Problem to work on
Below are records; reproduce exactly the lines from the one that has "Task: Click the" through the one that has "Clear the title ID field with backspace icon", ends included, and nothing more.

Given information
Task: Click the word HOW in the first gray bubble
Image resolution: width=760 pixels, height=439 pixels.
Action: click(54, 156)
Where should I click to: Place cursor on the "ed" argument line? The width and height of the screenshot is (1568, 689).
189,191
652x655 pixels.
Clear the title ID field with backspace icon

--

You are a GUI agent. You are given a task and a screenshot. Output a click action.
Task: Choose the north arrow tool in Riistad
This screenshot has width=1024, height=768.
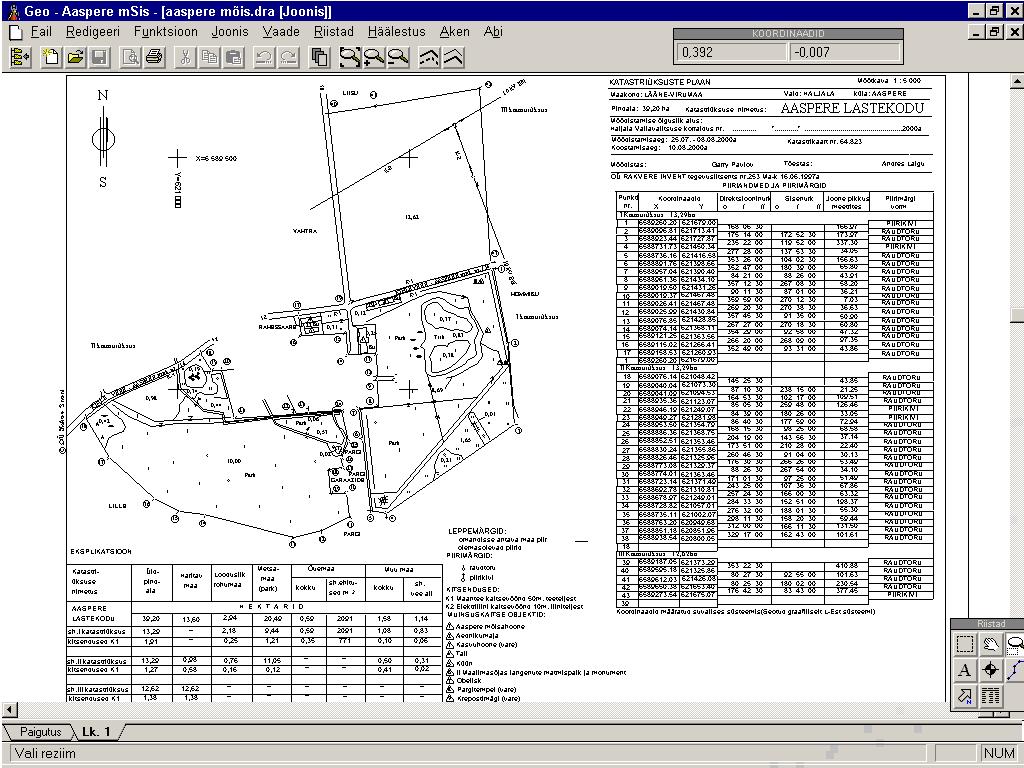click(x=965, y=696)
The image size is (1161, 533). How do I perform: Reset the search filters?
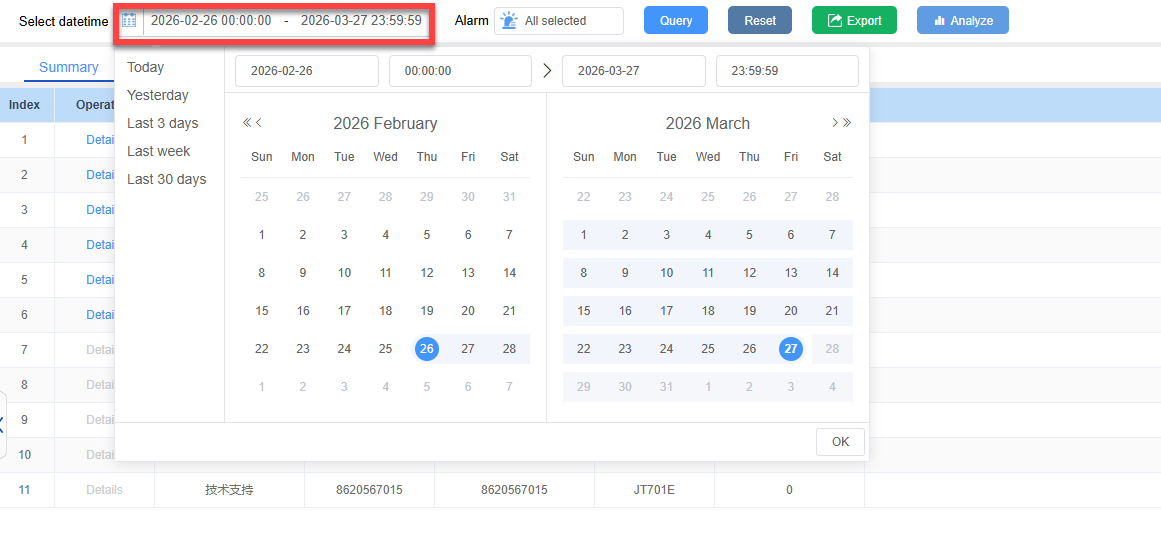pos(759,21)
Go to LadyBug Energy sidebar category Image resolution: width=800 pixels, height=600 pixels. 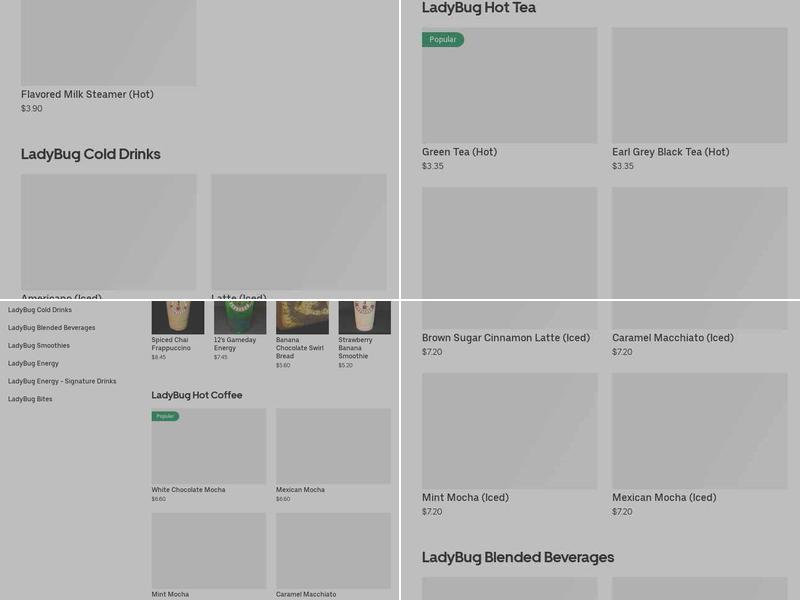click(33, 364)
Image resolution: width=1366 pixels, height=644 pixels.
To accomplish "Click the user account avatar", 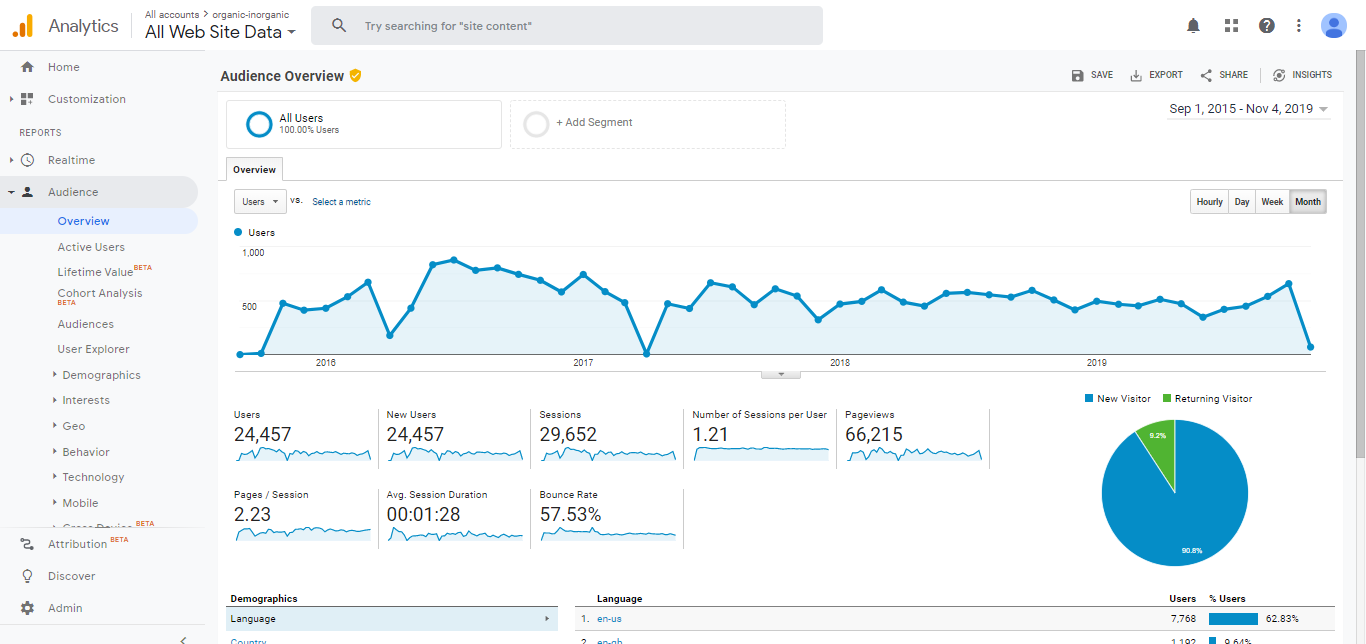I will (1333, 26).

Expected answer
Task: Click the word HOW in the first gray bubble
Image resolution: width=760 pixels, height=439 pixels.
Action: click(54, 156)
Where should I click to: Place cursor on the "ed" argument line? The width and height of the screenshot is (1568, 689).
189,191
652x655 pixels.
Clear the title ID field with backspace icon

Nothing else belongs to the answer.